Once they flower, female Palmer amaranth are easier to distinguish from waterhemp due to their long, sharp bracts (Figure 3) surrounding the flowers on tall terminal inflorescences (Figure 4). If you discover this weed, steps should be taken to remove all plants to prevent seed production.
Palmer amaranth should not persist in conservation plantings, as perennial plants should outcompete this annual weed once the perennials are established. This may take several years, so management during the initial years is important to allow for good establishment of the planting and prevent Palmer amaranth from producing seed. Most 2016 plantings with good stands of natives appear to be effectively suppressing Palmer amaranth this year. Plantings with open gaps in the canopy will allow more opportunity for Palmer amaranth to survive and reproduce.
Landowners with conservation plantings established through the USDA in 2016 should have received notification earlier this spring outlining options for Palmer amaranth management in these plantings. Close communication with your local USDA Service Center is important to choose appropriate management strategies during this second year. Mowing during the first and second year of a prairie planting is a technique to prevent heavy weed pressure from suppressing prairie forbs and grasses. I’ve scouted several well-established plantings and have suggested to avoid mowing unless absolutely necessary for establishment of the prairie plants, as mowing will open up the canopy and increase the likelihood of Palmer amaranth establishment (Figure 5).
If you’re considering a prairie planting of your own, we would suggest to use a reputable native seed producer with either Iowa-grown seed or seed grown in Iowa and states to the north. Local ecotype seed will be more expensive than others, but purchasing early in the year can help keep costs low. Don’t be afraid to ask the seed producer questions about their seed, Palmer amaranth contamination, and the steps they take to assure purchasers receive quality seed. The Tallgrass Prairie Center with the University of Northern Iowa has several helpful technical guides on the establishment of prairie.
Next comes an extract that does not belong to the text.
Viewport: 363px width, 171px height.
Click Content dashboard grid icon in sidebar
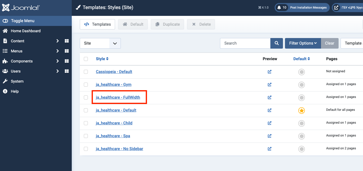click(67, 41)
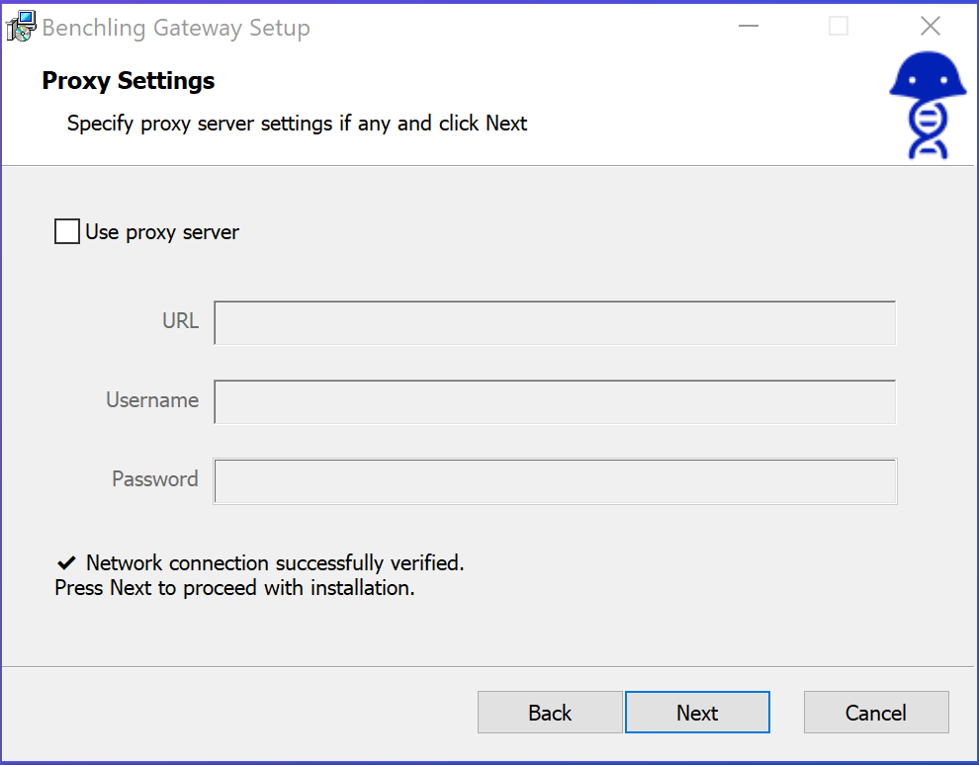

Continued vigilance is imperative to slow the speed with which Palmer amaranth invades our state. If you observe a plant that you think may be Palmer amaranth, please don’t hesitate to contact Bob Hartzler at 515-294-1164 or firstname.lastname@example.org or Meaghan Anderson at 319-331-0058 or email@example.com.
Figure 1. Palmer amaranth leaf with a petiole longer than the leaf. Folding the leaf over at the base is the fastest way to check for this trait.
Figure 2. Waterhemp’s open canopy (left) compared to Palmer amaranth’s denser, leafy canopy (right).
Figure 3. Comparison of a female Palmer amaranth flower and a female waterhemp flower.
Figure 4. Female Palmer amaranth with tall terminal inflorescences.
Figure 5. A 2016 conservation planting with an excellent stand of perennial forbs and grasses. Photo taken May 15, 2017.